--- start DATA PROVIDED ---

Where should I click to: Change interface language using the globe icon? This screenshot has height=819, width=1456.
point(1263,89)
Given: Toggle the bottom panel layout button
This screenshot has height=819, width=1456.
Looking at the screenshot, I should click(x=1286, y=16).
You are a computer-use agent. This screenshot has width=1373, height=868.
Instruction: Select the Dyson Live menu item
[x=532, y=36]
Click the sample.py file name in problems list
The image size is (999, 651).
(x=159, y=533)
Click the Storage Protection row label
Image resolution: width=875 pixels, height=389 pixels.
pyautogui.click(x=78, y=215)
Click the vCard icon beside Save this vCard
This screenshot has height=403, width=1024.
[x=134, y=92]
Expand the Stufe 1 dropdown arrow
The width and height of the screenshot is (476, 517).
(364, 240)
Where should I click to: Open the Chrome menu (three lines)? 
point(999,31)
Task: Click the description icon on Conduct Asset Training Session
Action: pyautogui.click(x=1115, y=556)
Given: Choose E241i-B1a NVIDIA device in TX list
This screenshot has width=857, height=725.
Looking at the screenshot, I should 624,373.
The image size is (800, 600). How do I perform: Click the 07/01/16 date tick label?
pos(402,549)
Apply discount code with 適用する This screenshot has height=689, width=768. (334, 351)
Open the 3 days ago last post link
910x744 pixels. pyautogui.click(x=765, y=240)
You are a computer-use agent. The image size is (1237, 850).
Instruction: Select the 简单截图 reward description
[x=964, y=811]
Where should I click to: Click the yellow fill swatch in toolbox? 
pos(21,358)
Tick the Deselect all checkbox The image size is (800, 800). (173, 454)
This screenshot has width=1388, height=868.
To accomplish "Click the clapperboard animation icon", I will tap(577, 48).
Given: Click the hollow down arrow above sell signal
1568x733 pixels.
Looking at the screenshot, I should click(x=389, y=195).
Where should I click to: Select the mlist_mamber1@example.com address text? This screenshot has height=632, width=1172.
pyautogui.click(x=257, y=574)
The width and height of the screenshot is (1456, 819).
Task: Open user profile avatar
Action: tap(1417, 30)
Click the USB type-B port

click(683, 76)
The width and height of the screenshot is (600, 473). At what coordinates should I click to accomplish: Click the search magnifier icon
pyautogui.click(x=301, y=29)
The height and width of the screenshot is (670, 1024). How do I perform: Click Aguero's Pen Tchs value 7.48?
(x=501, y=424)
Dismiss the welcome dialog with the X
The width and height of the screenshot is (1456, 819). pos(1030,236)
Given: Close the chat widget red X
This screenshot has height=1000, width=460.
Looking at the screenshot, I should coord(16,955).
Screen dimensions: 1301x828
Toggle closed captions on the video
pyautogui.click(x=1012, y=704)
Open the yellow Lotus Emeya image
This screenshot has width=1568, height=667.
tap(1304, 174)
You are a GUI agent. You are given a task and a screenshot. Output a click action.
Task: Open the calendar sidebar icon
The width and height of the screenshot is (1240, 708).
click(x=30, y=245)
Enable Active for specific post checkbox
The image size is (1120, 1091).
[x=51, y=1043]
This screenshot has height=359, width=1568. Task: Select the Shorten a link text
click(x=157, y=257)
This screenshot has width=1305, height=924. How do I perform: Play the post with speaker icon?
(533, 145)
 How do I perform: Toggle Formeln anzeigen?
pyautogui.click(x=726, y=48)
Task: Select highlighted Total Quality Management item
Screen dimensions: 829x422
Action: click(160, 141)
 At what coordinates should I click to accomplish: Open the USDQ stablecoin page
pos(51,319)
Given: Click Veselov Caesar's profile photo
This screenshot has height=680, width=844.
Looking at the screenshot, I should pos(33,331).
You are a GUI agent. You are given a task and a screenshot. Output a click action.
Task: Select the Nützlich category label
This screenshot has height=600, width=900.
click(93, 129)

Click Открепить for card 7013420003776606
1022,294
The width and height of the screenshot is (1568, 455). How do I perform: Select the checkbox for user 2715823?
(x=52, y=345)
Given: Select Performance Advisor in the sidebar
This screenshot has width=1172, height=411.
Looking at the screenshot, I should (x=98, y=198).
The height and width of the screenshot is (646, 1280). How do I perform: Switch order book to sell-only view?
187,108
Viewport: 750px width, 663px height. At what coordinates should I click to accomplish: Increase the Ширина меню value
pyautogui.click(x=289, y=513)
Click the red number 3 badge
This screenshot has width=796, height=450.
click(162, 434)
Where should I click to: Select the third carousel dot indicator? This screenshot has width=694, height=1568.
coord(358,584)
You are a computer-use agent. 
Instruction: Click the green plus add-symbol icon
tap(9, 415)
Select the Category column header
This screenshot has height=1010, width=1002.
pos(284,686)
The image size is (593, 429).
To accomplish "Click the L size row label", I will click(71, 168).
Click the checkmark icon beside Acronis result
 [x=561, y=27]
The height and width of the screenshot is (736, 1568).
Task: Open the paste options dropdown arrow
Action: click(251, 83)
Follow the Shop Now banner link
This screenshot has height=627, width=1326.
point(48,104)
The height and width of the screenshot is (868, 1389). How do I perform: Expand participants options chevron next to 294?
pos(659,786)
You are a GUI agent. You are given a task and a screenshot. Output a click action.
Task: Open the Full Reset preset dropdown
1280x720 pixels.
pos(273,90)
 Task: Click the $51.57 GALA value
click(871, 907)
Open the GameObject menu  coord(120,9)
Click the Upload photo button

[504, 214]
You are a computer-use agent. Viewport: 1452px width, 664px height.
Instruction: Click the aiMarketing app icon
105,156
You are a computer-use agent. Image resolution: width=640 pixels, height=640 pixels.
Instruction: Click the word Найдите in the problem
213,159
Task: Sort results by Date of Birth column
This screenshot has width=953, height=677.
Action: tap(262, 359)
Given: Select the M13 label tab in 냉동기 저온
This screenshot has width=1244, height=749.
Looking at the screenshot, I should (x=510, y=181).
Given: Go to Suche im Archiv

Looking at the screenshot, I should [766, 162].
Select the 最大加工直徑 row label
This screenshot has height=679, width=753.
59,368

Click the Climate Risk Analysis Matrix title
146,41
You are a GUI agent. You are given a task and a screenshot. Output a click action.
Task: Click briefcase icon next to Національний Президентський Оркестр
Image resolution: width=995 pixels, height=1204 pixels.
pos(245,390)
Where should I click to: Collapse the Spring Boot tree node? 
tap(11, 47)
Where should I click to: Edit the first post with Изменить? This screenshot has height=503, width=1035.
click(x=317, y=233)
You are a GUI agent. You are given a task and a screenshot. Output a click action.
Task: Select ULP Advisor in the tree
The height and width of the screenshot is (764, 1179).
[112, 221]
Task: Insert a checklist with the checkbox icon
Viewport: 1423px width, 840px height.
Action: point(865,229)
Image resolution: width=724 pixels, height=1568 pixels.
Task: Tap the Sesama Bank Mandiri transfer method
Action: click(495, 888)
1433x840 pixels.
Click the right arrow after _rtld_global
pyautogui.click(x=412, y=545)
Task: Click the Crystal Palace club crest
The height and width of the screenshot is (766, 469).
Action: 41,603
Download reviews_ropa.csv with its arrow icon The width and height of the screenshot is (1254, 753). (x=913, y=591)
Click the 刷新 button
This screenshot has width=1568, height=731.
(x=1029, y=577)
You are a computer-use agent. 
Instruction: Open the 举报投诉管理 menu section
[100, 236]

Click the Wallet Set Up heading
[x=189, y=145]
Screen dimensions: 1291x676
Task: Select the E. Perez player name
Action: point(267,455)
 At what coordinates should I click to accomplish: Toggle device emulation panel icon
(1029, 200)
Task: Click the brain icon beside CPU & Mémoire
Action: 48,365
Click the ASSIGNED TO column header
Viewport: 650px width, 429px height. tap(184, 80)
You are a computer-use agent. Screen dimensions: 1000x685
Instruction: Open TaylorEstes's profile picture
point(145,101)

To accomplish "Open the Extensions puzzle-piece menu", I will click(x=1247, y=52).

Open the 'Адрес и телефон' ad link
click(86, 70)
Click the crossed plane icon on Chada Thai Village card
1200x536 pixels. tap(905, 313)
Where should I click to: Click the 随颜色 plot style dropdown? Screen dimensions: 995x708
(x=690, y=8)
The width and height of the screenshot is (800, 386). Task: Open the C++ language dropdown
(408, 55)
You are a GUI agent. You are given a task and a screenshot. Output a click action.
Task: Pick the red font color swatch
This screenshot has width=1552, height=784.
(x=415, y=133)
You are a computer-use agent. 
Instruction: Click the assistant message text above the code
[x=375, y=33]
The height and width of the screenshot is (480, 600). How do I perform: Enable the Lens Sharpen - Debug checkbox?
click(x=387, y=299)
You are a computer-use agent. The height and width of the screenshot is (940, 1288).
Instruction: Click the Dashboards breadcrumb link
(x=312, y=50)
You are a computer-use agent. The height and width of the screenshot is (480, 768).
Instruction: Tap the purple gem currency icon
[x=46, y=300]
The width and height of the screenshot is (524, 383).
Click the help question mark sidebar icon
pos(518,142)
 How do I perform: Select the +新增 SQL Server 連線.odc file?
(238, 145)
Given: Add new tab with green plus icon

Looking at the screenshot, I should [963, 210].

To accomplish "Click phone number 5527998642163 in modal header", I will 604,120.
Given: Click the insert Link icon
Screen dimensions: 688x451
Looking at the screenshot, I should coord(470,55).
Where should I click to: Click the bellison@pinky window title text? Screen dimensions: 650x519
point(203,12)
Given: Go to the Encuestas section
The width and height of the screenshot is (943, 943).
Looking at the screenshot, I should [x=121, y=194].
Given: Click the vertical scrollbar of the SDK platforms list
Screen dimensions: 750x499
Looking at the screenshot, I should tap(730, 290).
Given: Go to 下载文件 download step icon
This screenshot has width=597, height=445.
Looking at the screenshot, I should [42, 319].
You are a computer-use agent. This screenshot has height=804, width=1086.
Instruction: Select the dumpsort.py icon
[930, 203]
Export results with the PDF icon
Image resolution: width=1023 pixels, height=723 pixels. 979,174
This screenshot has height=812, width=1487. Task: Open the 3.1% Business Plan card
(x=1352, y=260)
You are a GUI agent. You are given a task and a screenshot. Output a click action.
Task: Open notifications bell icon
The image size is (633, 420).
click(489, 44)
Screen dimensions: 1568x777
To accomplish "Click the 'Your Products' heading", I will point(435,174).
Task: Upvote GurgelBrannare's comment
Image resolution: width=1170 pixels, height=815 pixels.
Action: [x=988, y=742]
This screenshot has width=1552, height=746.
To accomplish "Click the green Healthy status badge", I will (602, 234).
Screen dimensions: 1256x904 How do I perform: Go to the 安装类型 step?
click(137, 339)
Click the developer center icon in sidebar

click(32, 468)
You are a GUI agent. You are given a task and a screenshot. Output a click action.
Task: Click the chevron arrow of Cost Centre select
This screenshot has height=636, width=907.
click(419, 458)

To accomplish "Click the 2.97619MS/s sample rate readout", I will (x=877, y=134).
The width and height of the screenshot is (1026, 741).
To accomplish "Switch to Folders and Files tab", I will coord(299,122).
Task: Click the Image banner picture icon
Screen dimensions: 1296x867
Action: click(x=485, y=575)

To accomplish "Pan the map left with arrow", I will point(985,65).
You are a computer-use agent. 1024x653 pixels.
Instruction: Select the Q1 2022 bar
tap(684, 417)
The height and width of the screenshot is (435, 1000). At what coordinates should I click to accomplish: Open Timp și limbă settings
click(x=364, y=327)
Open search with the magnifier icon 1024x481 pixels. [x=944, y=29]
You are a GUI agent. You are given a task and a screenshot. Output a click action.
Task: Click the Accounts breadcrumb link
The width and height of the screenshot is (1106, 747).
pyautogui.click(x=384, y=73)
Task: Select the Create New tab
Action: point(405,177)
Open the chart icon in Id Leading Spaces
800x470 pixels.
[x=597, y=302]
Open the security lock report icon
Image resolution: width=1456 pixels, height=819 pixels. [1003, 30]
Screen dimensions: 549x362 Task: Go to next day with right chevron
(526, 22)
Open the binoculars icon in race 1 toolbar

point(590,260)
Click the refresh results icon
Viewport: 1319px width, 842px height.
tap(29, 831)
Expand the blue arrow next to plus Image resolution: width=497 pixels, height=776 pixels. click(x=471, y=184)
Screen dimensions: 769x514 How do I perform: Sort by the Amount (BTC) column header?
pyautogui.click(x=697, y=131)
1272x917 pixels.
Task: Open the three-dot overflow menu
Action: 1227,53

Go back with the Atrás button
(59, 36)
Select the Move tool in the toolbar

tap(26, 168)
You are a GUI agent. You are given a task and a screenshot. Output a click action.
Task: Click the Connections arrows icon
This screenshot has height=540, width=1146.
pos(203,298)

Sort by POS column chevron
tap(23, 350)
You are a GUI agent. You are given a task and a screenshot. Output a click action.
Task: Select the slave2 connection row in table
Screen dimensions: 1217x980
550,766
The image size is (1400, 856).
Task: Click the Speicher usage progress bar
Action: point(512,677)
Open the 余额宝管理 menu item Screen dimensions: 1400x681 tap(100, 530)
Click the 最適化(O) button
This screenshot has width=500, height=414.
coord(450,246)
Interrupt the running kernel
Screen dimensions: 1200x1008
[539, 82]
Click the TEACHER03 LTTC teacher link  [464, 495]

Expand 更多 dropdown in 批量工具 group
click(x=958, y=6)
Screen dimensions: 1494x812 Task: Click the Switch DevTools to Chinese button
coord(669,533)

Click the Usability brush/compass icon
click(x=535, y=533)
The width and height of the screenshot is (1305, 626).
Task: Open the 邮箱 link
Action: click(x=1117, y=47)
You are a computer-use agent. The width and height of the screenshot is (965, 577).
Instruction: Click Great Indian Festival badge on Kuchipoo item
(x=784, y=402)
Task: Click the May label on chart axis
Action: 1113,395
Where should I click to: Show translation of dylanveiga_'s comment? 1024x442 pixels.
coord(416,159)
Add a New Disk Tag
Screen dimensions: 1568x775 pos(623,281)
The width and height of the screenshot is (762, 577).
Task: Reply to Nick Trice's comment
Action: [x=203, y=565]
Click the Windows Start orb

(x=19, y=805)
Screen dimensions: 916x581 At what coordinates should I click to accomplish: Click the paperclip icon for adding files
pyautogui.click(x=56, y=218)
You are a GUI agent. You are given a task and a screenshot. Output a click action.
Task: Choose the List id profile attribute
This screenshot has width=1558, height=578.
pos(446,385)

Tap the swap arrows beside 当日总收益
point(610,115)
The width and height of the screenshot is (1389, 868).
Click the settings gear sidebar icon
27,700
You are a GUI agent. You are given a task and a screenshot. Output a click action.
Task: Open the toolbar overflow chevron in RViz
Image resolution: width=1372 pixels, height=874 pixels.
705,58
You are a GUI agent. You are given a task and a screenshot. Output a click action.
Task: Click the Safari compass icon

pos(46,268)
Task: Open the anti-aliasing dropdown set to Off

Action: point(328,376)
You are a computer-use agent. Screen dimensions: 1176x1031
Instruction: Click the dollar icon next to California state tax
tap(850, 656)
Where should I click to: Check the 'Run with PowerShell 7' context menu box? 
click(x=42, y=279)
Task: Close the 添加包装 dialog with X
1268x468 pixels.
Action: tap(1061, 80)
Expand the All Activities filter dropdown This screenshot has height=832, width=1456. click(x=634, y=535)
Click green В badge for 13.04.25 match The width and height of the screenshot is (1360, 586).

--- end DATA PROVIDED ---

WORK INSTRUCTIONS
Extract the rows above verbatim, from the line with "Task: Click the Image banner picture icon" up to and including the line with "click(x=364, y=327)".

RESPONSE TO THE TASK
Task: Click the Image banner picture icon
Screen dimensions: 1296x867
Action: click(x=485, y=575)

To accomplish "Pan the map left with arrow", I will point(985,65).
You are a computer-use agent. 1024x653 pixels.
Instruction: Select the Q1 2022 bar
tap(684, 417)
The height and width of the screenshot is (435, 1000). At what coordinates should I click to accomplish: Open Timp și limbă settings
click(x=364, y=327)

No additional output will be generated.